TASK – Print the Lake Titicaca travel text below in full, word for word.

SOURCE TEXT –
--

We left
this morning for the airport to fly to Juliaca, the closest airport to Lake
Titicaca. Lake Titicaca lies on the
border of Bolivia and Peru on the alteplano, or highlands. We were picked up at the airport by Abel, a
guide from our hotel, Titilaka. Before
we left the airport, Abel checked everyone’s oxygen saturations. If you were below 80, there was an oxygen
tank in the minibus (can’t make this sh#$%* up). We all passed the test! Helps having been at altitude for the past 9
days.
Before heading to
the hotel (about a 2-hr. drive), Abel wanted to show us the town of Lampa, the
“pink city”.
Stop to see the "Pink City" on the way to our hotel |
Lampa gets that name from
the pink colored bricks used in the construction of the buildings in town. It
is a sleepy little town, but with much history.

--

MATERIAL PROVIDED –

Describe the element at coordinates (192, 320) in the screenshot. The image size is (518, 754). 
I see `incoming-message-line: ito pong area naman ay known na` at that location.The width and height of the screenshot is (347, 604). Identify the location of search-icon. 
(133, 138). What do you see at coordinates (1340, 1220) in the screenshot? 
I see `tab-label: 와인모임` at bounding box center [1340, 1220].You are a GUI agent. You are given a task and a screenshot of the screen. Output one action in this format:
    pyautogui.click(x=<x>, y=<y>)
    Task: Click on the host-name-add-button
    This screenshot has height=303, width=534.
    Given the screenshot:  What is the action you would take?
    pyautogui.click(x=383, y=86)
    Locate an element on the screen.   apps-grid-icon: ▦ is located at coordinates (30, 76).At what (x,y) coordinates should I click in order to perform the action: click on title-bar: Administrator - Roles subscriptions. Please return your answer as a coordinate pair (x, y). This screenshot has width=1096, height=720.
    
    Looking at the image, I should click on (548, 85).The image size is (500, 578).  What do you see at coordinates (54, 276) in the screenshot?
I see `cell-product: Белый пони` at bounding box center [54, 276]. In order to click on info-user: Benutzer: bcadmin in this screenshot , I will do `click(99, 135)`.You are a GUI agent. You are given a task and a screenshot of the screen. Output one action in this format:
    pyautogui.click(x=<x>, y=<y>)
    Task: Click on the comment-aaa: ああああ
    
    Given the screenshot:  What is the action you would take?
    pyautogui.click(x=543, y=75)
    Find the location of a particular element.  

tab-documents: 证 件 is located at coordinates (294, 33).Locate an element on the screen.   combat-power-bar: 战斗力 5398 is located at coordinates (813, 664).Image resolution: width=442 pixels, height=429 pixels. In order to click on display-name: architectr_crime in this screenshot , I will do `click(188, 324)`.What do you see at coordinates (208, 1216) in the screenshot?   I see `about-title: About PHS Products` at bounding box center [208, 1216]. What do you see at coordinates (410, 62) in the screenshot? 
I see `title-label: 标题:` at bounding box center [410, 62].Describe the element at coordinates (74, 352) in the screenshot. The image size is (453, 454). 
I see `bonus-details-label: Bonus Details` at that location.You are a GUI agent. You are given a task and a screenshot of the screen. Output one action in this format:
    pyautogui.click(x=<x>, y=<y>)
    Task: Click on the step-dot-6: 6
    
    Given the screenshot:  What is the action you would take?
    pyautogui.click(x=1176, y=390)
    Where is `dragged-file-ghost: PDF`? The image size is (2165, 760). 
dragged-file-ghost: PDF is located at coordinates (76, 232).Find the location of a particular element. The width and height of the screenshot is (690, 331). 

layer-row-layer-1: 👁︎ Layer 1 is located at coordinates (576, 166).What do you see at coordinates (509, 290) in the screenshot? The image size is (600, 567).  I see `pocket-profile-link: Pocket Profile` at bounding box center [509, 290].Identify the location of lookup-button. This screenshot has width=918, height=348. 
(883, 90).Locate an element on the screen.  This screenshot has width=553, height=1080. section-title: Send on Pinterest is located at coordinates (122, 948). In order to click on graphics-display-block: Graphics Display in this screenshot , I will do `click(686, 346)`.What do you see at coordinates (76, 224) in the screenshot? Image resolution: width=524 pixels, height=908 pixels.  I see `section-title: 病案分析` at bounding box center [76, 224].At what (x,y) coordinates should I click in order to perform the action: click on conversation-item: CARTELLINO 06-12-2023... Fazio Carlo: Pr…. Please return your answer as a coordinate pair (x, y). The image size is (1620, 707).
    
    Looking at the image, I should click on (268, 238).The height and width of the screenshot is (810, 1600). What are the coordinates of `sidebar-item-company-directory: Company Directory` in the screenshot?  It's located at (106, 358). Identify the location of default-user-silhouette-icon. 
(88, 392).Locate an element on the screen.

--

REPLY TO THE EXERCISE –
We left
this morning for the airport to fly to Juliaca, the closest airport to Lake
Titicaca. Lake Titicaca lies on the
border of Bolivia and Peru on the alteplano, or highlands. We were picked up at the airport by Abel, a
guide from our hotel, Titilaka. Before
we left the airport, Abel checked everyone’s oxygen saturations. If you were below 80, there was an oxygen
tank in the minibus (can’t make this sh#$%* up). We all passed the test! Helps having been at altitude for the past 9
days.
Before heading to
the hotel (about a 2-hr. drive), Abel wanted to show us the town of Lampa, the
“pink city”.
Stop to see the "Pink City" on the way to our hotel |
Lampa gets that name from
the pink colored bricks used in the construction of the buildings in town. It
is a sleepy little town, but with much history.